* [The request]
Copy the data word for word, starting with the line that contains "The image size is (1039, 680)." and going on through the line that contains "The image size is (1481, 717). tap(436, 552)". Leave the pictures out of your answer.

* [Records to process]
>>
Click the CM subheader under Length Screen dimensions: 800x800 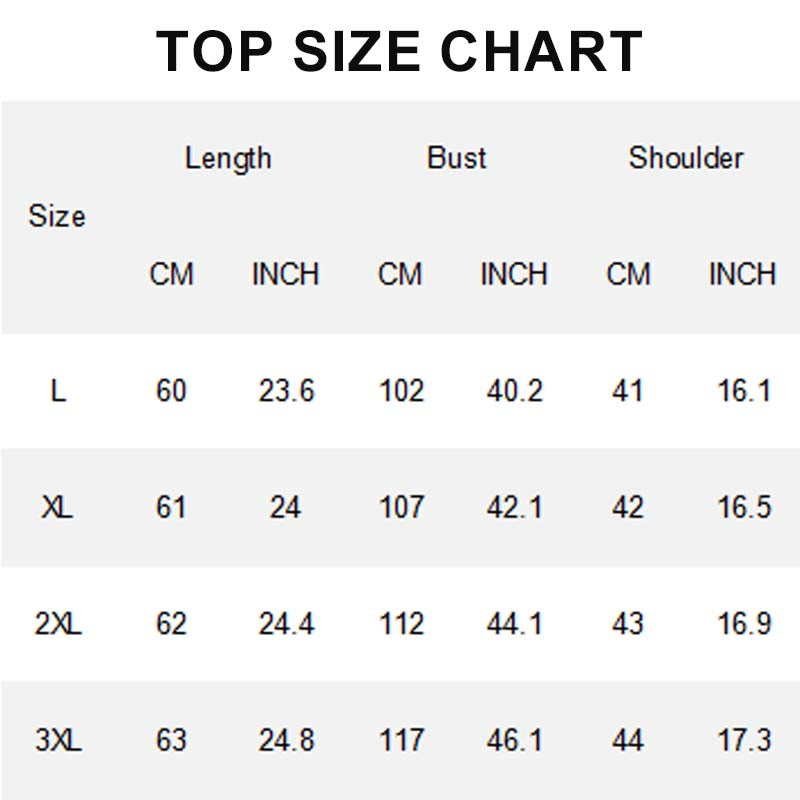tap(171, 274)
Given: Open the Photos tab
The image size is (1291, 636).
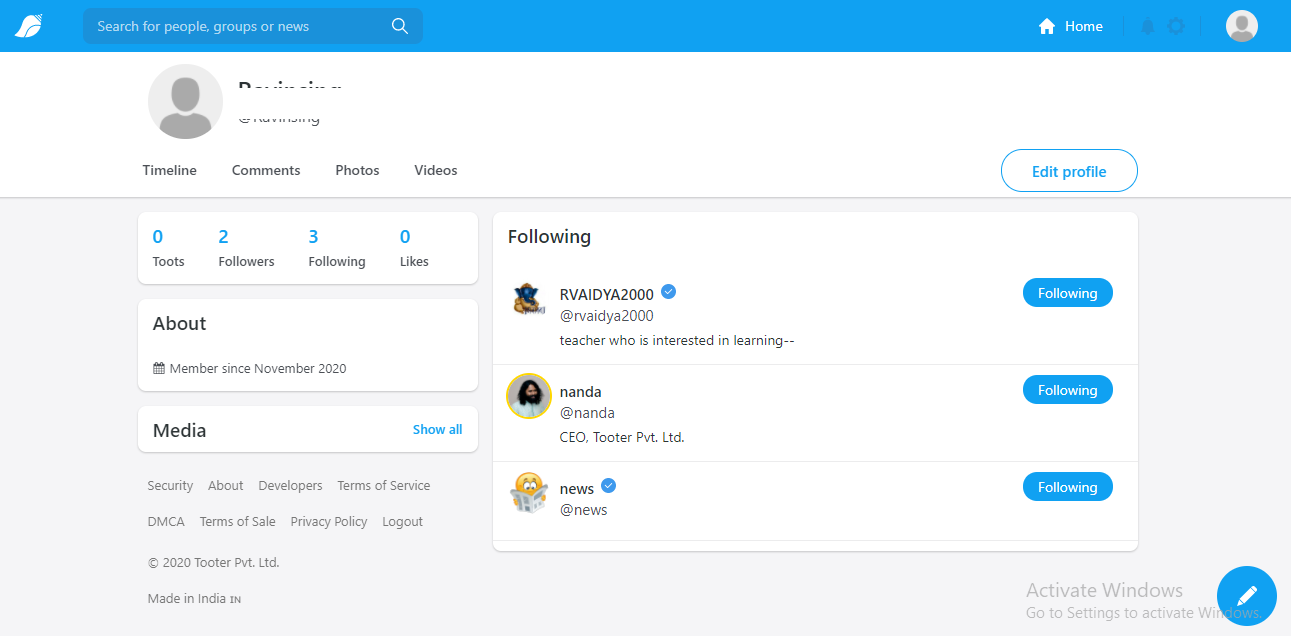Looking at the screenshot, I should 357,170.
<<
>>
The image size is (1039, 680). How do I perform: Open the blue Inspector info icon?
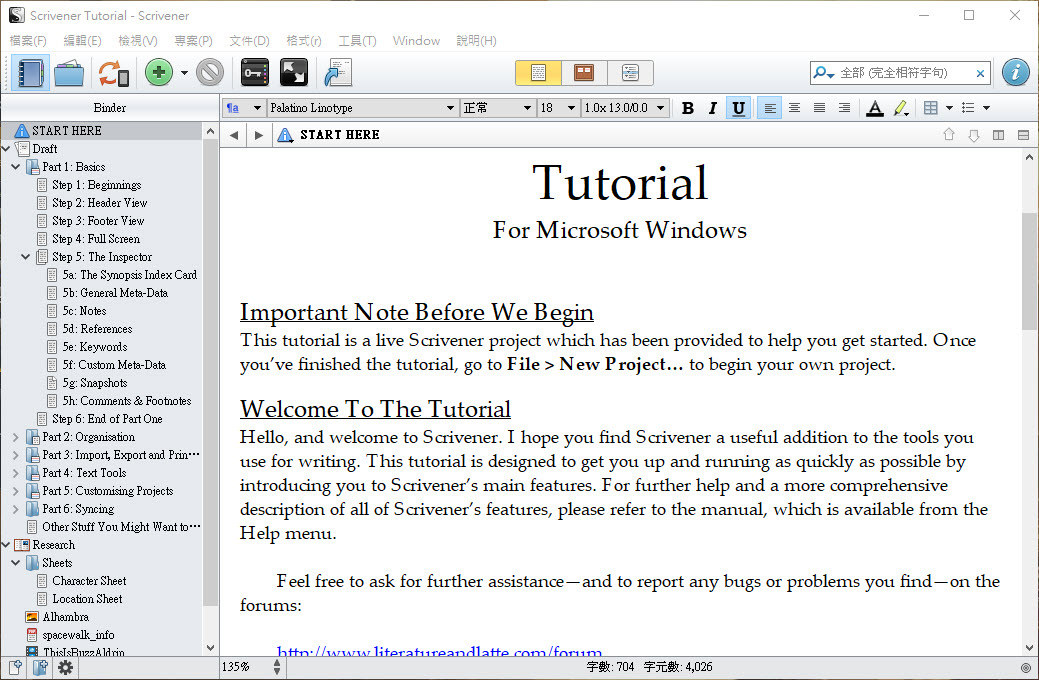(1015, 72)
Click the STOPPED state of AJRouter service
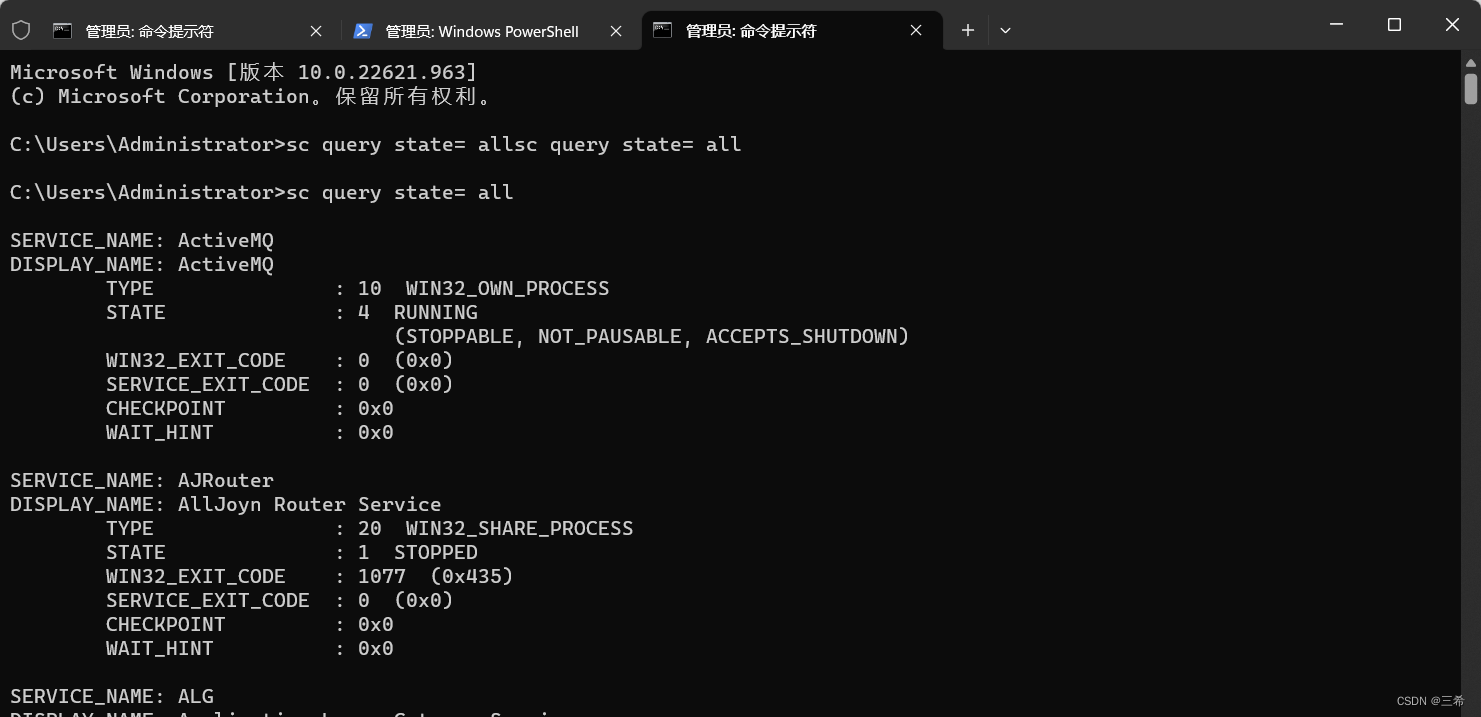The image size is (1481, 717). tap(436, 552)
<<
>>
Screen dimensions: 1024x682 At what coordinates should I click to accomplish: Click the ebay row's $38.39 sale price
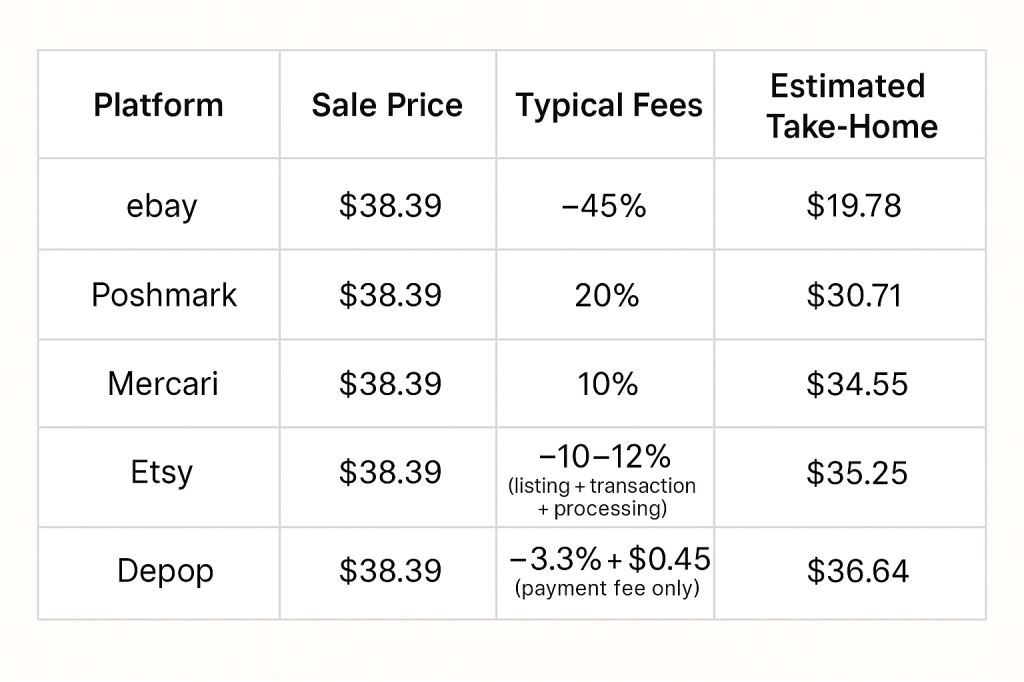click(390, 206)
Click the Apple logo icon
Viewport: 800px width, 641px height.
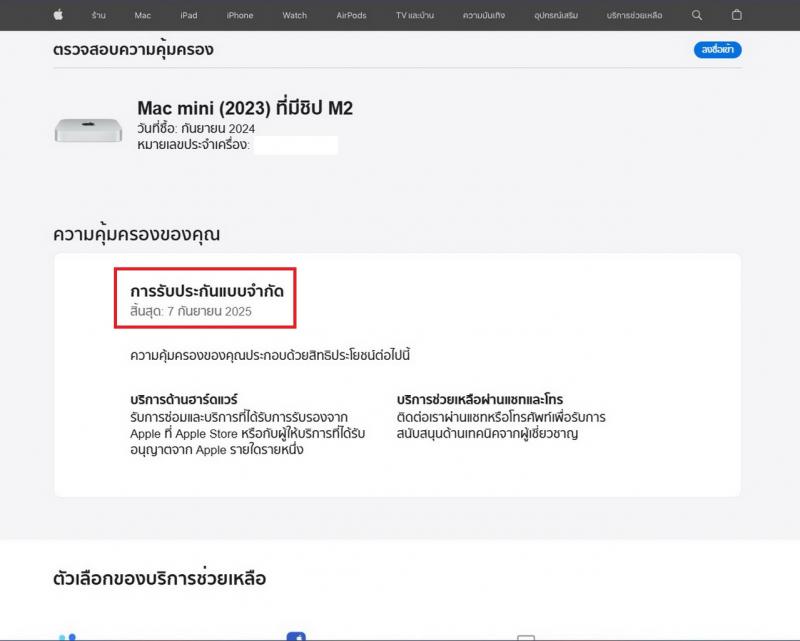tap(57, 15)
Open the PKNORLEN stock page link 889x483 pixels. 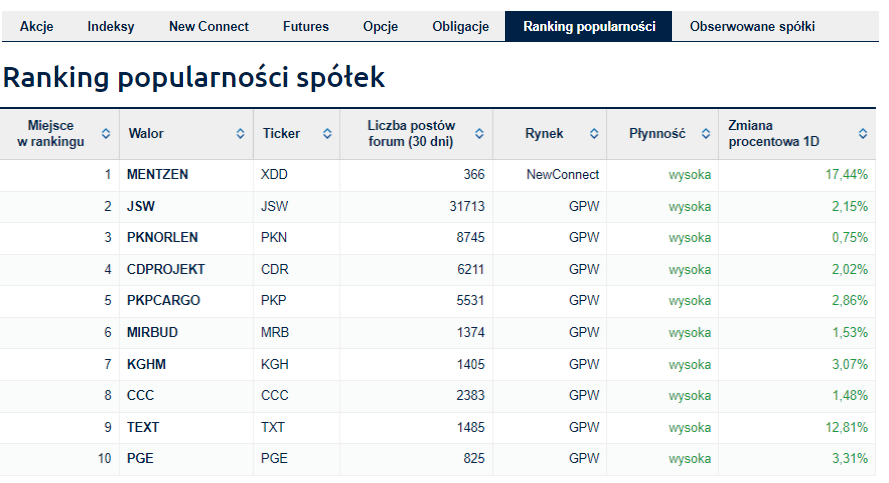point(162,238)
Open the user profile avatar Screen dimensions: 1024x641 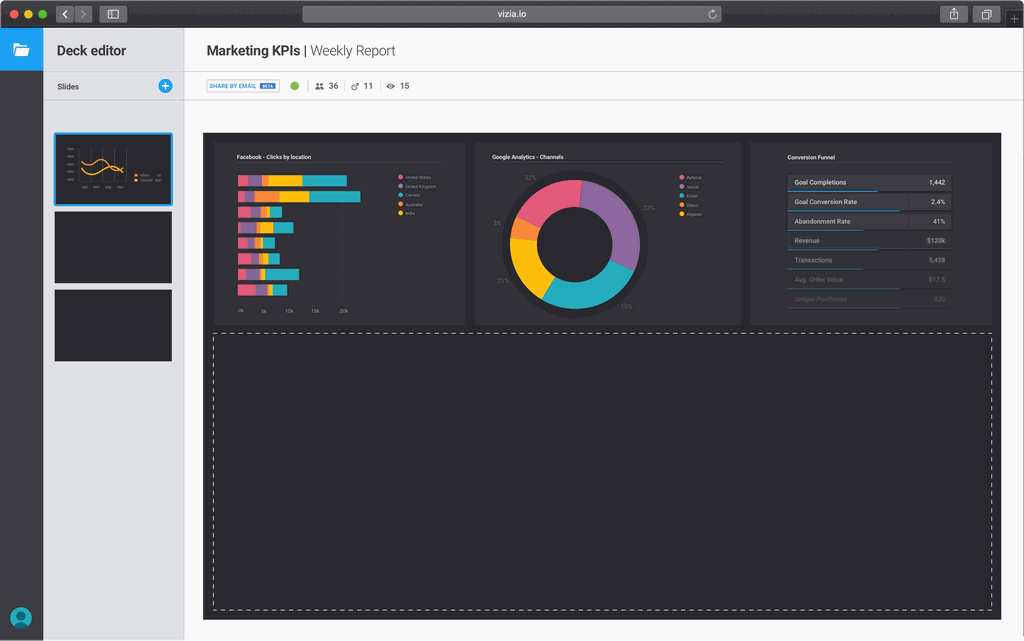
<<
* [Result of the exercise]
The image size is (1039, 680). How do I perform: Open the blue Inspector info icon?
(1015, 72)
Click the STOPPED state of AJRouter service
The image size is (1481, 717). tap(436, 552)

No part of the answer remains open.